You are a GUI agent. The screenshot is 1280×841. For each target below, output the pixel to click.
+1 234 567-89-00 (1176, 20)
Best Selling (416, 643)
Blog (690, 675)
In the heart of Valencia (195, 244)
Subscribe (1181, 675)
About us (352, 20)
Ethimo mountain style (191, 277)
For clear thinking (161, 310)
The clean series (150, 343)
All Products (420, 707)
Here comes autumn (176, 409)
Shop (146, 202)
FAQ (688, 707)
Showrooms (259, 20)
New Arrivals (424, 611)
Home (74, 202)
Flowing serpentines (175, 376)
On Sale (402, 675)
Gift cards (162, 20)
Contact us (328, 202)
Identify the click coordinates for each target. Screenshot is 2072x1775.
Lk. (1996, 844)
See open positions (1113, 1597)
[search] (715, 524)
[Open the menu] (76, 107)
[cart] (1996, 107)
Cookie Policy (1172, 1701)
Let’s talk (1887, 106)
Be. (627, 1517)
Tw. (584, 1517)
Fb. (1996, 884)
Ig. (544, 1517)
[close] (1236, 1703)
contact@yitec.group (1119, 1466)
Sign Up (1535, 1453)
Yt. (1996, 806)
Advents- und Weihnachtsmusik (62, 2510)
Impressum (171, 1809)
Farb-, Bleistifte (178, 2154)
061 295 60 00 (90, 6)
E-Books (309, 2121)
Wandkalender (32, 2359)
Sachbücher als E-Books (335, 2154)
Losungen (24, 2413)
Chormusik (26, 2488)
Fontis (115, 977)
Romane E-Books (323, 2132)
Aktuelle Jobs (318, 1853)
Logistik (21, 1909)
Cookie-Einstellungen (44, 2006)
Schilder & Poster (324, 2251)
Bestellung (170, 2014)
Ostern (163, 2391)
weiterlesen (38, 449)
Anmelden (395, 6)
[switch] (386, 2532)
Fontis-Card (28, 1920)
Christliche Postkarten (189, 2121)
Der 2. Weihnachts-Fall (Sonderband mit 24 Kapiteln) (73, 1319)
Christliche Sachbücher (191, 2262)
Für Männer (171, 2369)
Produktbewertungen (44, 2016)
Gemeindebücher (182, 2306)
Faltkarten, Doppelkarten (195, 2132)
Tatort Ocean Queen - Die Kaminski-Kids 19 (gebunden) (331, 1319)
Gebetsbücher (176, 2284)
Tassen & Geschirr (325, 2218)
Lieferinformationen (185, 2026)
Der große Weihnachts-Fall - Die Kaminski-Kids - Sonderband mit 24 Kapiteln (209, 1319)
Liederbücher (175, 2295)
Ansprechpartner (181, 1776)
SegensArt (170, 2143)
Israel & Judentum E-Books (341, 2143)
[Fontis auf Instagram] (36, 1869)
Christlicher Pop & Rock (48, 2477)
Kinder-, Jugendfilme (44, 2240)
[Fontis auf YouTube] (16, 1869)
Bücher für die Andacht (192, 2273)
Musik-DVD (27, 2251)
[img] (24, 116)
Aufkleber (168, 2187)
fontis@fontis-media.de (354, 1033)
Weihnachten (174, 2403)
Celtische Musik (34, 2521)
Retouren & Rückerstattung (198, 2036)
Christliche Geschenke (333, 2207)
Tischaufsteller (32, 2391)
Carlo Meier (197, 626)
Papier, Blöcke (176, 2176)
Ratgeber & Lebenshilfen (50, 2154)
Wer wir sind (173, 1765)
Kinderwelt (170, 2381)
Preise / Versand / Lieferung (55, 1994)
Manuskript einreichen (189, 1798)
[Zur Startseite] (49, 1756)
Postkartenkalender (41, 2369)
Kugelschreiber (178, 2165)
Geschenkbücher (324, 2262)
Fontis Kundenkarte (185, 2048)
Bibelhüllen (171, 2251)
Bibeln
---------------
§ Your goal
The entire listing is to be retyped exactly.

§ Response for this exercise
You are a GUI agent. The screenshot is 1280×841. For each target below, output the pixel to click.
+1 234 567-89-00 (1176, 20)
Best Selling (416, 643)
Blog (690, 675)
In the heart of Valencia (195, 244)
Subscribe (1181, 675)
About us (352, 20)
Ethimo mountain style (191, 277)
For clear thinking (161, 310)
The clean series (150, 343)
All Products (420, 707)
Here comes autumn (176, 409)
Shop (146, 202)
FAQ (688, 707)
Showrooms (259, 20)
New Arrivals (424, 611)
Home (74, 202)
Flowing serpentines (175, 376)
On Sale (402, 675)
Gift cards (162, 20)
Contact us (328, 202)
Identify the click coordinates for each target. Screenshot is 2072x1775.
Lk. (1996, 844)
See open positions (1113, 1597)
[search] (715, 524)
[Open the menu] (76, 107)
[cart] (1996, 107)
Cookie Policy (1172, 1701)
Let’s talk (1887, 106)
Be. (627, 1517)
Tw. (584, 1517)
Fb. (1996, 884)
Ig. (544, 1517)
[close] (1236, 1703)
contact@yitec.group (1119, 1466)
Sign Up (1535, 1453)
Yt. (1996, 806)
Advents- und Weihnachtsmusik (62, 2510)
Impressum (171, 1809)
Farb-, Bleistifte (178, 2154)
061 295 60 00 (90, 6)
E-Books (309, 2121)
Wandkalender (32, 2359)
Sachbücher als E-Books (335, 2154)
Losungen (24, 2413)
Chormusik (26, 2488)
Fontis (115, 977)
Romane E-Books (323, 2132)
Aktuelle Jobs (318, 1853)
Logistik (21, 1909)
Cookie-Einstellungen (44, 2006)
Schilder & Poster (324, 2251)
Bestellung (170, 2014)
Ostern (163, 2391)
weiterlesen (38, 449)
Anmelden (395, 6)
[switch] (386, 2532)
Fontis-Card (28, 1920)
Christliche Postkarten (189, 2121)
Der 2. Weihnachts-Fall (Sonderband mit 24 Kapiteln) (73, 1319)
Christliche Sachbücher (191, 2262)
Für Männer (171, 2369)
Produktbewertungen (44, 2016)
Gemeindebücher (182, 2306)
Faltkarten, Doppelkarten (195, 2132)
Tatort Ocean Queen - Die Kaminski-Kids 19 (gebunden) (331, 1319)
Gebetsbücher (176, 2284)
Tassen & Geschirr (325, 2218)
Lieferinformationen (185, 2026)
Der große Weihnachts-Fall - Die Kaminski-Kids - Sonderband mit 24 Kapiteln (209, 1319)
Liederbücher (175, 2295)
Ansprechpartner (181, 1776)
SegensArt (170, 2143)
Israel & Judentum E-Books (341, 2143)
[Fontis auf Instagram] (36, 1869)
Christlicher Pop & Rock (48, 2477)
Kinder-, Jugendfilme (44, 2240)
[Fontis auf YouTube] (16, 1869)
Bücher für die Andacht (192, 2273)
Musik-DVD (27, 2251)
[img] (24, 116)
Aufkleber (168, 2187)
fontis@fontis-media.de (354, 1033)
Weihnachten (174, 2403)
Celtische Musik (34, 2521)
Retouren & Rückerstattung (198, 2036)
Christliche Geschenke (333, 2207)
Tischaufsteller (32, 2391)
Carlo Meier (197, 626)
Papier, Blöcke (176, 2176)
Ratgeber & Lebenshilfen (50, 2154)
Wer wir sind (173, 1765)
Kinderwelt (170, 2381)
Preise / Versand / Lieferung (55, 1994)
Manuskript einreichen (189, 1798)
[Zur Startseite] (49, 1756)
Postkartenkalender (41, 2369)
Kugelschreiber (178, 2165)
Geschenkbücher (324, 2262)
Fontis Kundenkarte (185, 2048)
Bibelhüllen (171, 2251)
Bibeln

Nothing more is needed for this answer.